Hysteretic Properties of NADP-malic Enzyme from Sugarcane Leaves

A.A. IGLESIAS, C.S. ANDREO

PHOTOSYNTHESIS RESEARCH

Año: 1992 vol. 31 p. 89 - 97

0166-8595

Alberto A. Iglesias1, 2   and Carlos S. Andreo1, 2 (1)  Centro de Estudios Fotosintéticos y Bioquímicos Consejo Nacional de Investigaciones Científicas y Técnicas, Fundación Miguel Lillo, Suipacha 531, 2000 Rosario, Argentina (2)  Universidad Nacional de Rosario, Suipacha 531, 2000 Rosario, Argentina (3)  Dr. Alberto A. Iglesias, Department of Biochemistry, Biochemistry Building, Michigan State University, 48824 East Lansing, MI, USA Received: 9 September 1991  Accepted: 4 October 1991   Abstract  NADP-malic enzyme highly purified from sugarcane leaves exhibited hysteretic properties. This behavior resulted in a lag phase during activity measurement of the enzyme preincubated in the absence of substrates.
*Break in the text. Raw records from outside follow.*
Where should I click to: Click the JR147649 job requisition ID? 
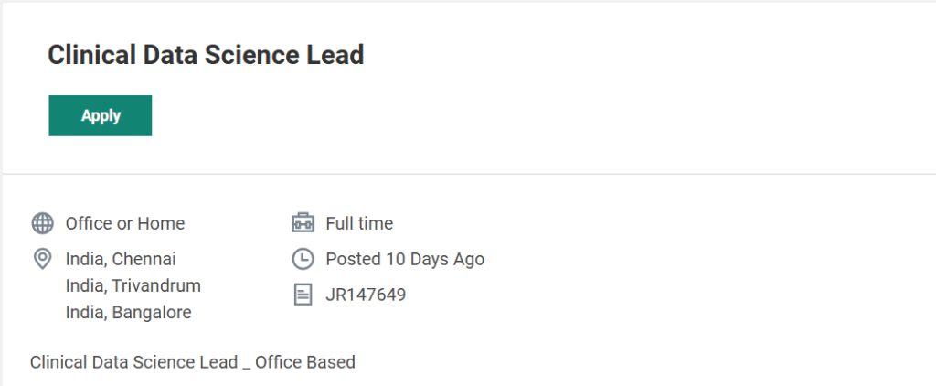tap(366, 295)
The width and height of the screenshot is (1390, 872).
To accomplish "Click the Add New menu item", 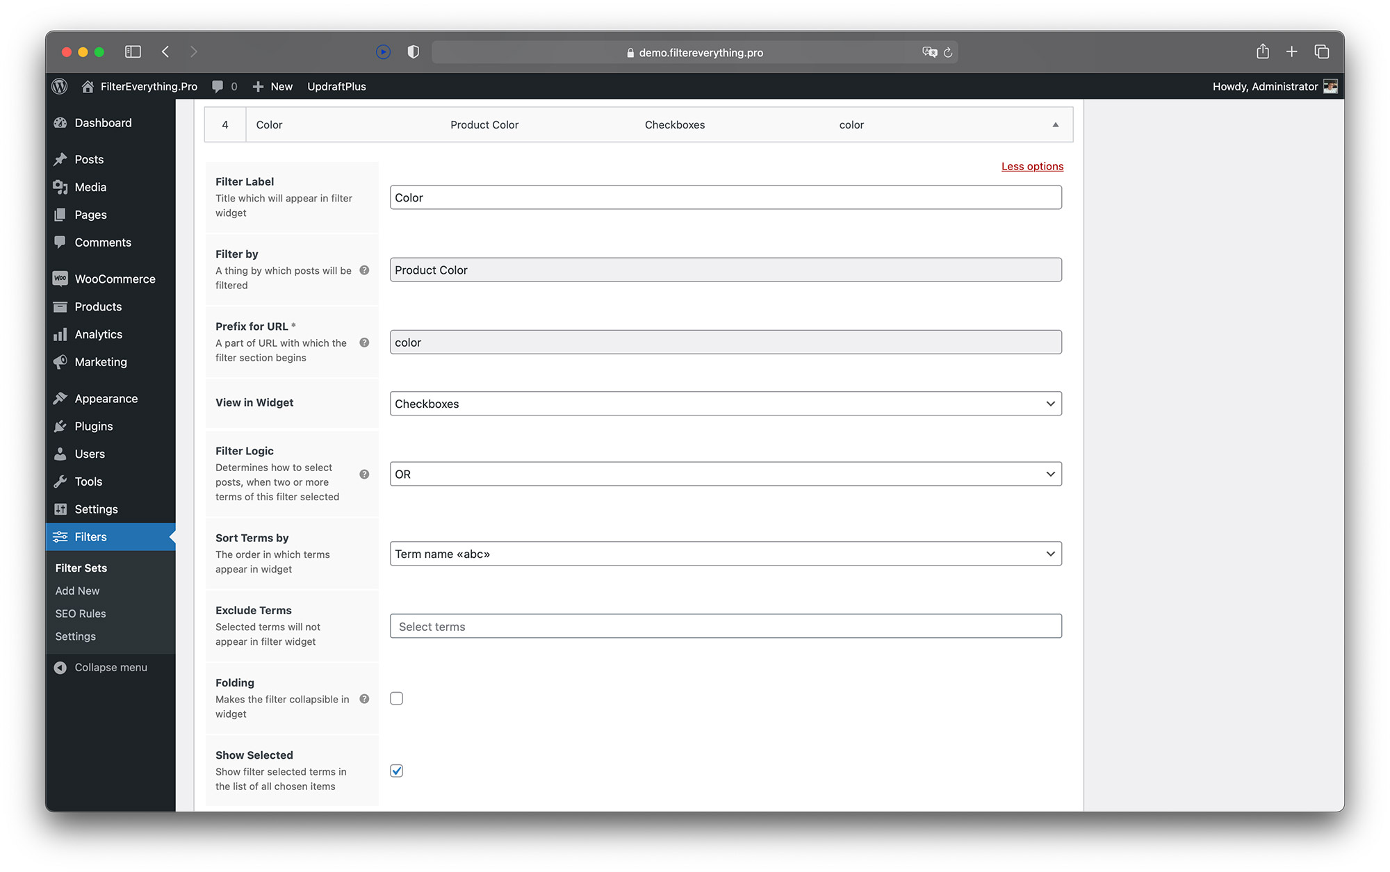I will (77, 591).
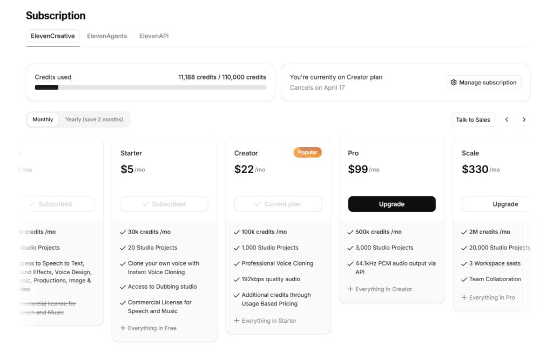The width and height of the screenshot is (553, 352).
Task: Click the Popular badge on the Creator plan
Action: [x=307, y=152]
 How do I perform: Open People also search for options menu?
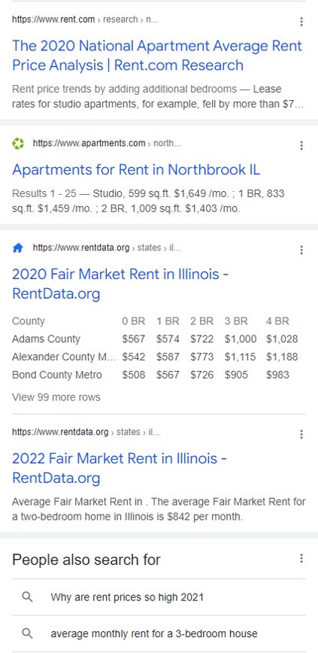(x=301, y=558)
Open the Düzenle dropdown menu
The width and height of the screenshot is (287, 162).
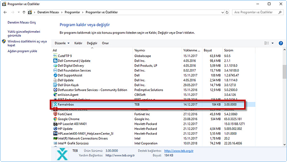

The lag was inversely proportional to the protein concentration during preincubation, which suggests that changes in the aggregational state of the enzyme are responsible for hysteresis. The pH conditions as well as the presence of different compounds in the preincubation medium modified the hysteretic properties of the enzyme. Mg2+ eliminated the lag period and increased the enzyme activity by nearly 2-fold. NADP+, 3-phosphoglycerate, ATP and dithiothreitol shortened the lag phase. The substrate l-malate inhibited the enzyme by decreasing the steady state velocity and increasing the lag time in a concentration-dependent manner. NADPH, triose-phosphates and high ionic strength increased the lag phase. Results are consistent with the view that the level of different metabolites and the pH conditions at the chloroplast regulate the activity of NADP-malic enzyme in a coordinate and effective manner.